We are back from the spring retreat which is the final retreat of the year. It was a bittersweet time. We got to hang out with each other for the one of the final times this year. In some sense this was a time to just reflect back on the year, give thanks to God in all that he has done this year. The friendships we have made, the talks we have had, the laughing, the tears, the joy, the everything was reflected upon. It wasn't all somber and sadness. There was some great times had. There was some great laughs shared. It was a great time to just fellowship for one of the last times with a good majority of them.
Some of the people I have become friends with I will truly miss because of the close bond I have made with them. Some I can't say the same for as I never got to make a close bond with them. This year was rewarding in many ways like the aforementioned friends I have made. It will difficult in my own way leaving CBC. I have learned so much from so many people and I will take what I have learned and hopefully use it in the future.
Just think, it's seems like only yesterday we just started coming here. But in another sense, it's like we have been for along time. I do acknowledge that CBC was not meant to last forever. It was only meant to last one year. I get that, but in many ways it has been a great ride whether we are going up or going down. There will always be hard times and if there wasn't than we would never know how to grow from those experiences. The community has been wonderfully and painfully connected to each other and the times we have been to hell and back have been crucial to our growth and development, as I said, as Christians. If we didn't grow, than we were putting on nothing but a show.
Outside of the confines of the CBC community, leaving St. Michaels & All Saints Anglican Church was so hard. They embraced me into their parish and community. It was hard to leave. This one lady, Betty Wyndham, at St. Michaels said that I better come back and visit. I will try and hold Betty to that promise. Another lady at St. Michaels said that they will miss my singing in front of the church. Not only the church, but parting ways with the former minister Fergus Tyson was hard. Fergus and myself formed a close relationship. We talked about a lot of stuff like apologetics, Anglicanism, hockey, my grandfather, among other stuff. He is just so smart that when you say something, he can just go on and on. I respect how smart he is and it is fitting that our last day at St. Michaels was on April 29th. I know that the St. Michaels & All Angels and St. Andrews in Gleichen are losing a respected minister. When people were saying a few words and giving him gifts, I said a few words. It was hard to say goodbye. I felt it was a privilege and an honour to be embraced by the St. Michaels & All Angels parish and have a close relationship with Fregus. I will never forget them and they will be in my prayers.

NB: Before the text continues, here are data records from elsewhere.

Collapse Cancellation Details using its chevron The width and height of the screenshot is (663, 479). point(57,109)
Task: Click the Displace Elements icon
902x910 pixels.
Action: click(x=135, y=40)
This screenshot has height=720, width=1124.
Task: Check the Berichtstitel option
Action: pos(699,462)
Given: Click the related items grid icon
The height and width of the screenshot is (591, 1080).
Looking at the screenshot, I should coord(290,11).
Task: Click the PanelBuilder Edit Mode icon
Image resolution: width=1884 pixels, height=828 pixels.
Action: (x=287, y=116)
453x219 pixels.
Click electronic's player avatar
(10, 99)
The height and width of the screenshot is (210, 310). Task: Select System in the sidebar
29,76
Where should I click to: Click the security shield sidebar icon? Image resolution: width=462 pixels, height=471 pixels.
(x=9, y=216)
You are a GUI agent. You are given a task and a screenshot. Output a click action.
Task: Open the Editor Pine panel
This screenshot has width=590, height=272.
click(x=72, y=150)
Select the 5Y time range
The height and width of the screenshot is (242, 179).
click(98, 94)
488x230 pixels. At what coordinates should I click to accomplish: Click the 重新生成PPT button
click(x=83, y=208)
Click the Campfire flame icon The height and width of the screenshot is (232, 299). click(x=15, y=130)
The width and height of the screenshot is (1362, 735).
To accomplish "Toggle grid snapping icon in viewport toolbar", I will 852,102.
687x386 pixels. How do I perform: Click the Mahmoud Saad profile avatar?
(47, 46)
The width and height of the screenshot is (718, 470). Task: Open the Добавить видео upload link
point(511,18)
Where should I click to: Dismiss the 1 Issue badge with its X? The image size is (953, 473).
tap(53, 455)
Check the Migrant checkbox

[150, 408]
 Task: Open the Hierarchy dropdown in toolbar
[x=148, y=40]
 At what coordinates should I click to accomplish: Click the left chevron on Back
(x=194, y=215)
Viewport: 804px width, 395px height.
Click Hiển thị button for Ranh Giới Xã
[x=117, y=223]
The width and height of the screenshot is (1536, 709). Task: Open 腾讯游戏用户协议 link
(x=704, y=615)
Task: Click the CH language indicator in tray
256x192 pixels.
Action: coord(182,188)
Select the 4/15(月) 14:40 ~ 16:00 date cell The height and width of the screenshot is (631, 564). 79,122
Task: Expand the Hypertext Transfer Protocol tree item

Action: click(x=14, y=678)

I just ask God's blessings on them as they go through this time of transition with Fergus gone and the low numbers. They are doing the work of God and they need new members of their church so it can be sustained for the future. If all the people in their directory came to church and gave regularly, than they would have more than even money to sustain themselves. But the fact is that they don't have those numbers and thus don't get the money they need. I hope they can get enough money in their building fund to build a new church building. I want to see this parish and ministry flourish.
So commencement is upon us, or is starting Friday. I know that there will people that will be a mixed bag of emotions. As draws as a whole draws to a close, it will be a time of reflection and a time of being with people one last time. Treasure the times that you were with people. Don't forget the friends you have made. I know I may be sounding a bit emotional, but I will not forget the times I had here. This will be one last send off for the staff, students, teachers, CBC board members, and alumni (if any alumni are there). It will be one final send off and I hope it's the best one ever.
All in all, whether it's within the CBC campus, or within the church, I have grown significantly and have been impacted in so many ways. I will look back on this year with mixed emotions, but I will not forget the memories that I have and I will not forget the friends I have made.
Peace of the Lord be will you for now and for always;
“It's weird...you know the end of something great is coming, but you want to hold on, just for one more second...just so it can hurt a little more.”
“Education is not a product: mark, diploma, job, money in that order; it is a process, a never ending one”
"Great is the art of beginning, but greater is the art of ending."